Si vous êtes marié ou uni civilement, vous avez une obligation alimentaire envers votre conjoint. En raison de cette obligation, une pension alimentaire peut lui être versée à la suite d’une séparation de corps, du divorce ou d’une dissolution d'union civile.
En règle générale, cette pension alimentaire est considérée comme un soutien temporaire.
Les conjoints mariés ou unis civilement ont une obligation alimentaire l'un envers l'autre. En raison de cette obligation, une pension alimentaire peut être versée à l'ex-conjoint à la suite de la séparation de corps, du divorce ou de la dissolution de l'union civile.
En règle générale, cette pension alimentaire est considérée comme un soutien temporaire à l'ex-conjoint afin de lui permettre de prendre les moyens nécessaires pour obtenir son autonomie financière. La pension alimentaire n'est pas accordée systématiquement.
Elle vise notamment à
- répartir entre les ex-conjoints les conséquences économiques qui découlent du soin de tout enfant à charge, en plus du versement d'une pension alimentaire pour l'enfant;
- remédier aux difficultés économiques résultant de l'échec du mariage ou de l'union civile;
- favoriser, dans la mesure du possible, l'indépendance économique de chaque ex-conjoint dans un délai raisonnable.
Rôle du tribunal
Pour déterminer la nécessité de verser une pension alimentaire à l'un des ex-conjoints, le tribunal tient compte des ressources financières, des besoins et de la situation de chaque conjoint.

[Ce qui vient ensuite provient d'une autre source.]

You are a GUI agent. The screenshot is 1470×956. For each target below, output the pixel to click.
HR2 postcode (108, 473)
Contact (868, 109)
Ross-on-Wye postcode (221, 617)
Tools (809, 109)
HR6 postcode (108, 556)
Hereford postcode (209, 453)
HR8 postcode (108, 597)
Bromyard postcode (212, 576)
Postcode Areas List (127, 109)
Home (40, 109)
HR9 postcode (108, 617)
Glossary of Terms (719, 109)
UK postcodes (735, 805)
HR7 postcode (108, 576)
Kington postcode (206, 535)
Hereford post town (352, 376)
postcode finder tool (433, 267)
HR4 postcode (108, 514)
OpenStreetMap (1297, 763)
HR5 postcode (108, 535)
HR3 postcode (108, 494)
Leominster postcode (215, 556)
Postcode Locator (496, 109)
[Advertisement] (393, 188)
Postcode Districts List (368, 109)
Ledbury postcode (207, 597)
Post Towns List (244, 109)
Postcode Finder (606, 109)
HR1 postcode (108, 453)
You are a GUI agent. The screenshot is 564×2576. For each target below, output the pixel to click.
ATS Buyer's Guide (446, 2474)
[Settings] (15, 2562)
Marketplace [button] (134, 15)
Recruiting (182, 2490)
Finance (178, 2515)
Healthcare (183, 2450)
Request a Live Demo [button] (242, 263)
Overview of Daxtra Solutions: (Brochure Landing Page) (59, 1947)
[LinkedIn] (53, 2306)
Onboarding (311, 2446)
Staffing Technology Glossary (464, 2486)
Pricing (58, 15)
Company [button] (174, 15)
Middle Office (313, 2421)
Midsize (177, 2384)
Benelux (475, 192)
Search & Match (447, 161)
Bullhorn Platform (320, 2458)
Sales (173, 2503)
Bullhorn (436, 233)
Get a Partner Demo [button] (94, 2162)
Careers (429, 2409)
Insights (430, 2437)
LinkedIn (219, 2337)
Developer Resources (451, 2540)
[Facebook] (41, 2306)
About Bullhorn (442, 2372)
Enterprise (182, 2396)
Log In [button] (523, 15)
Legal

Il peut également prendre en considération
- la durée de la cohabitation;
- les fonctions remplies par chaque conjoint pendant l'union;
- le degré d'autonomie financière de chaque conjoint;
- les ordonnances, les ententes ou autres arrangements concernant les pensions alimentaires préalablement établis au profit du conjoint ou des enfants à charge.
Le tribunal peut également ordonner à l'un des conjoints de verser une provision pour frais d'instance à l'autre conjoint, dans l'attente d'une décision sur la demande de pension alimentaire.
Le versement de la pension alimentaire est soumis au Programme de perception des pensions alimentaires administré par Revenu Québec.
Note
Même si l'obligation alimentaire n'existe pas légalement pour les conjoints de fait, le versement d'une pension alimentaire en cas de rupture peut être prévu à l'intérieur d'un contrat de vie commune ou dans le cadre d'une entente de rupture.
Mesures provisoires
Mesures qui visent l'organisation de la famille pendant l'instance et la préservation de certains droits, soit
- ceux des époux en prévision du jugement de séparation de corps, de divorce ou d'annulation de mariage;
- ceux des conjoints unis civilement en prévision de la dissolution ou de l'annulation de l'union civile;
- ceux des enfants communs.
Clientèles
Les conjoints ou les ex-conjoints mariés ou unis civilement qui sont en instance de séparation de corps, de divorce, de dissolution de l'union civile ou en annulation de mariage ou d'union civile.
Conditions
Le demandeur doit avoir des ressources financières insuffisantes pour répondre à ses besoins.
Le montant de la pension alimentaire est décidé par le tribunal, sauf si une entente est convenue entre les ex-conjoints. Il peut être révisé par le tribunal lors d'un changement dans la condition de l'un des ex-conjoints.
Le tribunal peut exceptionnellement remplacer ou compléter cette pension alimentaire par une somme forfaitaire payable en un seul ou plusieurs versements à l'ex-conjoint.
Le montant de la pension alimentaire est automatiquement indexé le 1er janvier de chaque année, sauf si le jugement du tribunal en décide autrement.
La pension alimentaire versée à un ex-conjoint est fiscalisée. La personne qui la reçoit doit donc l'ajouter à ses revenus lorsqu'elle remplit sa déclaration de revenus, tandis que celui qui la paye la déduit de ses revenus.